In the section of /usr/sbin/cron-runs lastrunfile="${LASTRUNDIR}/cron.${BASE}" if [ -e "${lastrunfile}" ] ; then case $BASE in hourly) #>= 1 hour, 5 min -=> +65 min TIME="-cmin +65" ;; daily) #>= 1 day, 5 min -=> +1445 min TIME="-cmin +1445" ;; weekly) #>= 1 week, 5 min -=> +10085 min TIME="-cmin +10085" ;; monthly) #>= 31 days, 5 min -=> +44645 min TIME="-cmin +44645" ;; esac find "${LASTRUNDIR}/" -name cron.$BASE $TIME -exec rm {} \; 2>/dev/null || : fi "-cmin" is used to filter the files. According to the documentation I found -cmin is for the date/time when the _inode_ data of the file has changed. The file in question is an empty file and on my system with btrfs the files never showed up with this filter. I assume btrfs does not provide the inode information if there is no data in the file. (When I entered some text in the file the -cmin filter was working.) When I replaced -cmin with -mmin the removal of the stale files worked as expected.
post the output of `stat` on the file. the content doesn't really matter ... a file has a creation time regardless of what's in it. there aren't diff timestamps for the file content and the file metadata.

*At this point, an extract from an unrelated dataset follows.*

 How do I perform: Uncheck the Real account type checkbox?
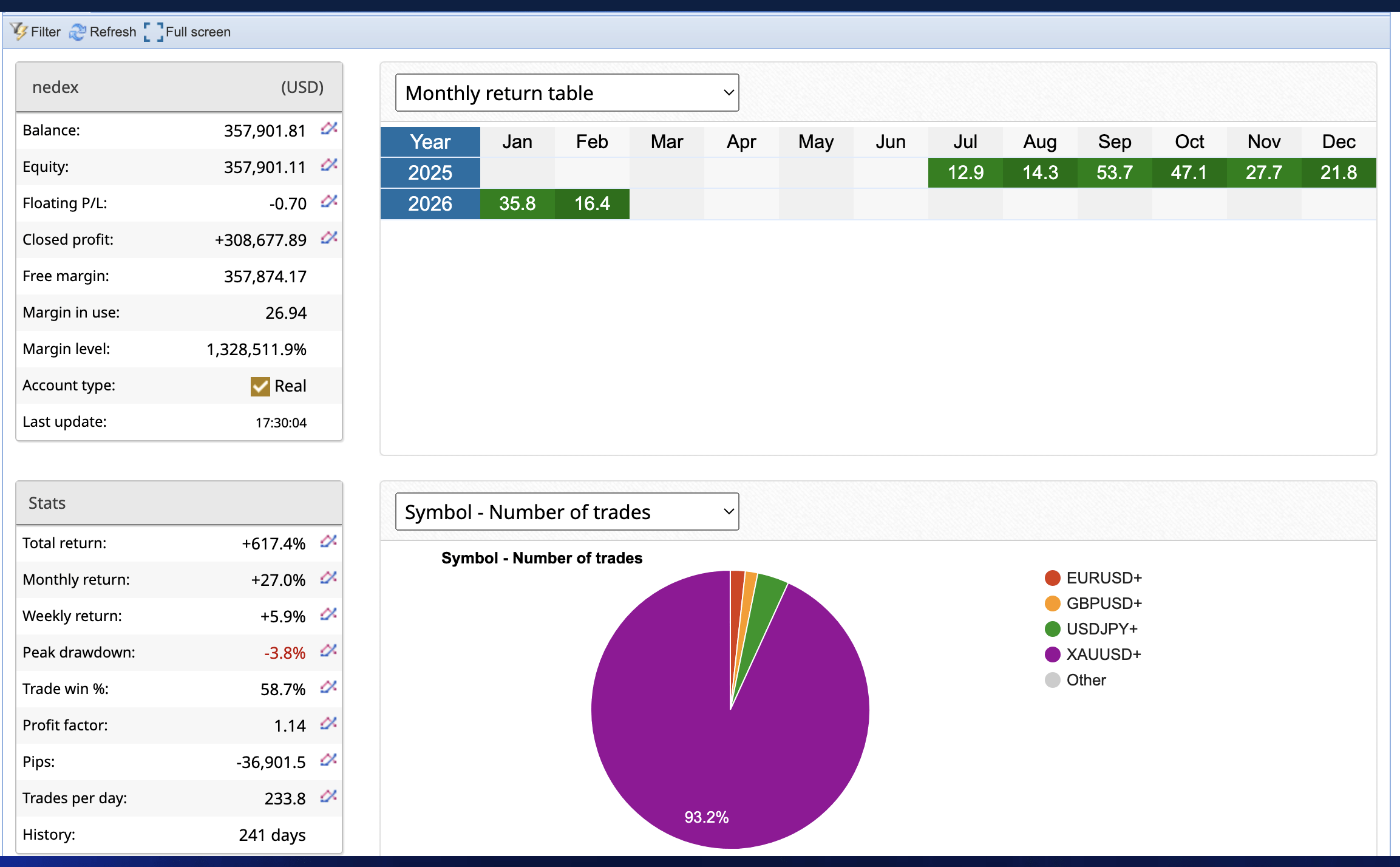[260, 386]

I can no longer reproduce the issue. The output of stat shows normal values for "Modify" and "Change". I should have tried that before. I think the issue can be rejected. Thanks for your reply!
feel free to re-open if you can gather info. glancing at the code, it has logic to self-heal if your clock was set in the future and then pulled back. not sure what other edge case could come up.